Gomar ingin FKUB menjalankan tugas dan fungsi secara musyawarah serta tidak selalu melalui jalan pemungutan suara atau voting.
“Kita menuntut itu supaya tidak dipakai kata proporsional karena dengan proporsional itu yang terjadi voting bukan musyawarah, itu yang menghilangkan spirit bangsa kita untuk musyawarah,” ucap Gomar di Kemenko Polhukam, Jakarta Pusat, Kamis (13/2/2020).
“Oleh karenanya setiap FKUB itu jumlahnya harus terdapat cerminan dari seluruh komponen masyrakat,” kata dia.
Menurut Gomar, seharusnya FKUB tidak bertugas mengeluarkan rekomendasi, tetapi fokus pada dialog antar-umat beragama.
Namun, selama ini FKUB lebih banyak mengeluarkam rekomendasi untuk menentukan pemberian izin membangun rumah ibadah atau izin pelaksanaan ibadah.

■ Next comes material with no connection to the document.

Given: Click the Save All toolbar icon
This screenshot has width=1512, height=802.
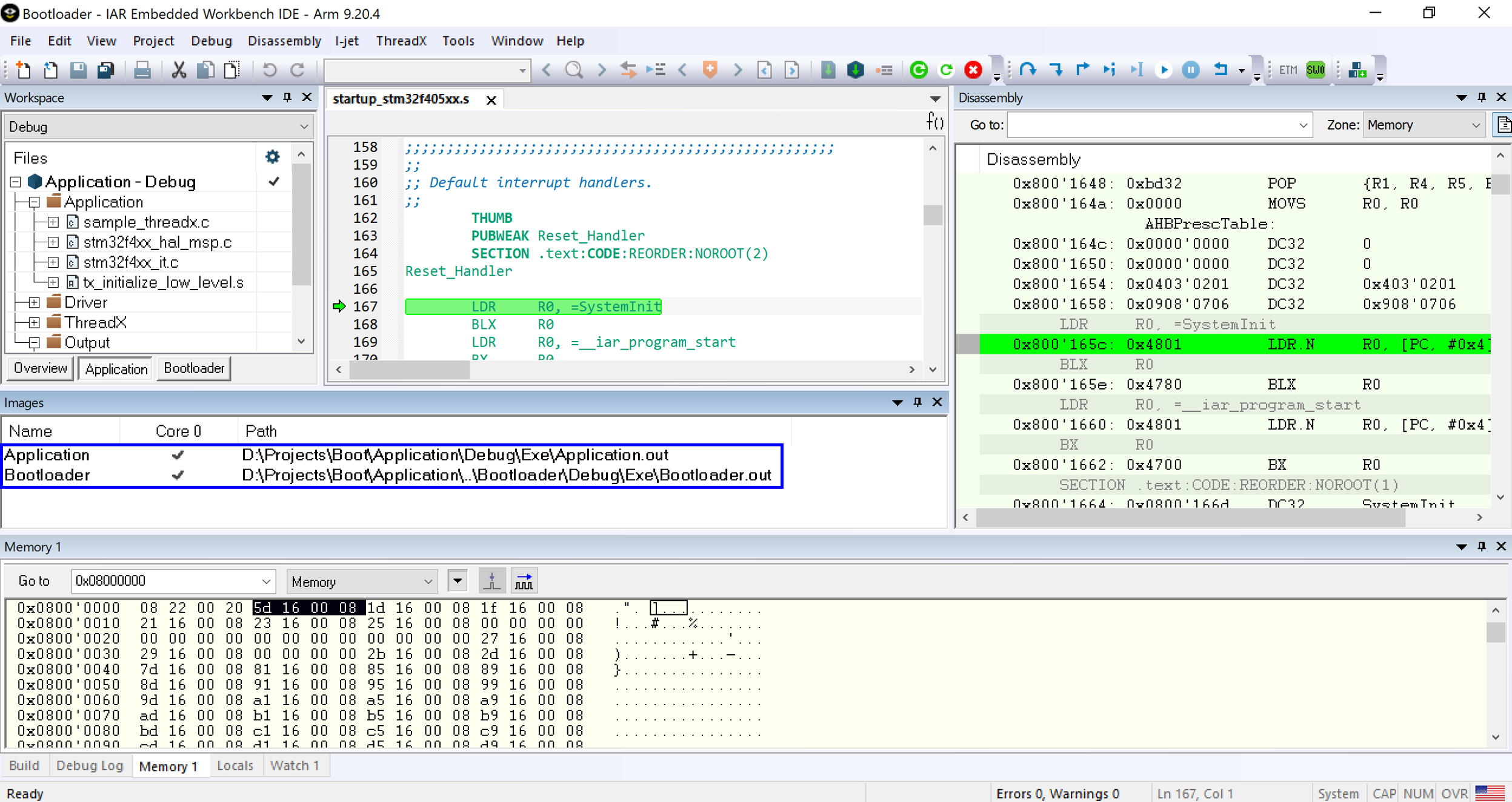Looking at the screenshot, I should [105, 70].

“FKUB kan perangkat sipil bukan otoritas negara. Kalo mau disebut rekomendasi haruslah rekomendasi dari kemenag, misalnya kanwil atau kandep. Karena dia yg vertikal dari negara, kalo FKUB ini kan masyarakat sipil. Sangat mudah ditunggangi dan disalahgunakan,” tuturnya.

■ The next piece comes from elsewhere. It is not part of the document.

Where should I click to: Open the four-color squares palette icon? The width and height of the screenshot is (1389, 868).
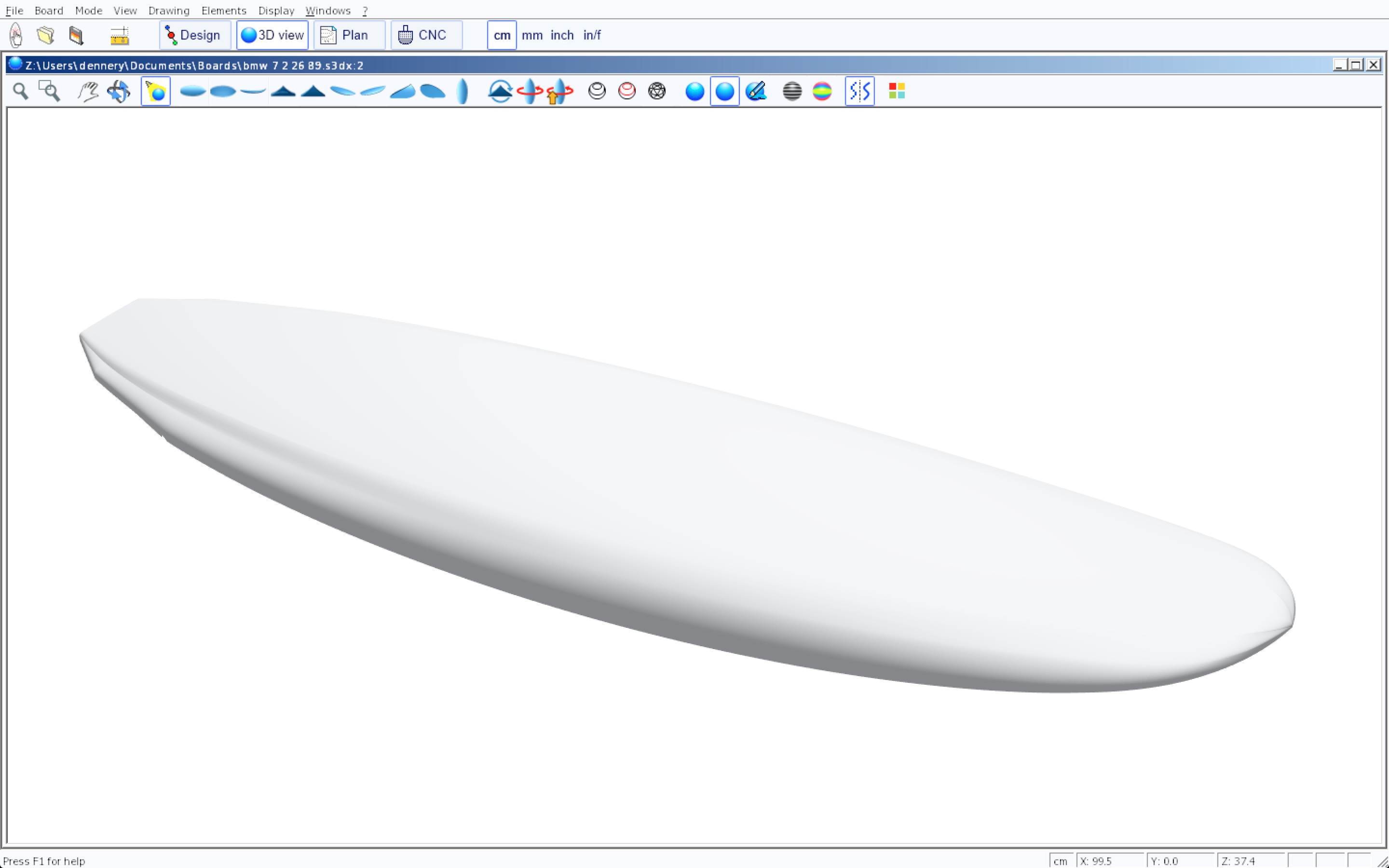pos(897,91)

Sebelumnya, Wakil Presiden Ma’ruf Amin mengatakan, FKUB tingkat nasional dibutuhkan untuk memperkuat kerukunan antar-kelompok beragama.
Ia menilai keberadaan lembaga itu penting untuk menangani persoalan kerukunan di tingkat nasional.

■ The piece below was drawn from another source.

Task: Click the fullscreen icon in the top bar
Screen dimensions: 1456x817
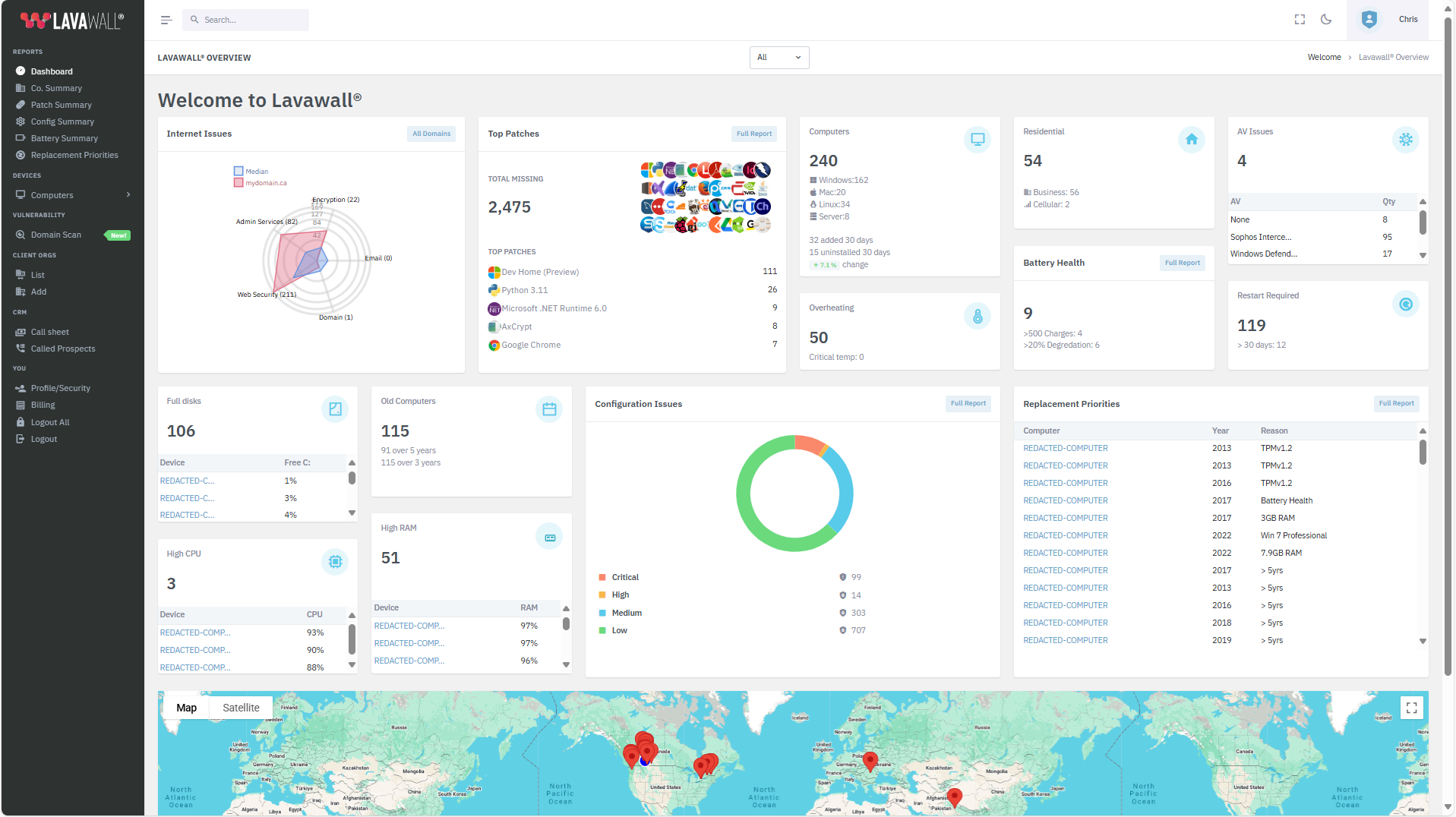Action: (1300, 19)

“Saya juga bisa mengerti bahwa FKUB ini memang adanya di provinsi dan kabupaten/kota sehingga ketika ada masalah di tingkat nasional, (FKUB) itu tidak ada,” ujar Ma’ruf Amin saat bertemu dengan Asosiasi FKUB di Kantor Wapres, Selasa (10/3/2020).
Menurut Ma’ruf, masalah kerukunan antarumat beragama tidak hanya terjadi di daerah tetapi juga bisa terjadi skala nasional.
Dengan demikian, FKUB tingkat nasional dibutuhkan dalam rangka menyelesaikan masalah kerukunan yang mungkin terjadi secara nasional. (kompas)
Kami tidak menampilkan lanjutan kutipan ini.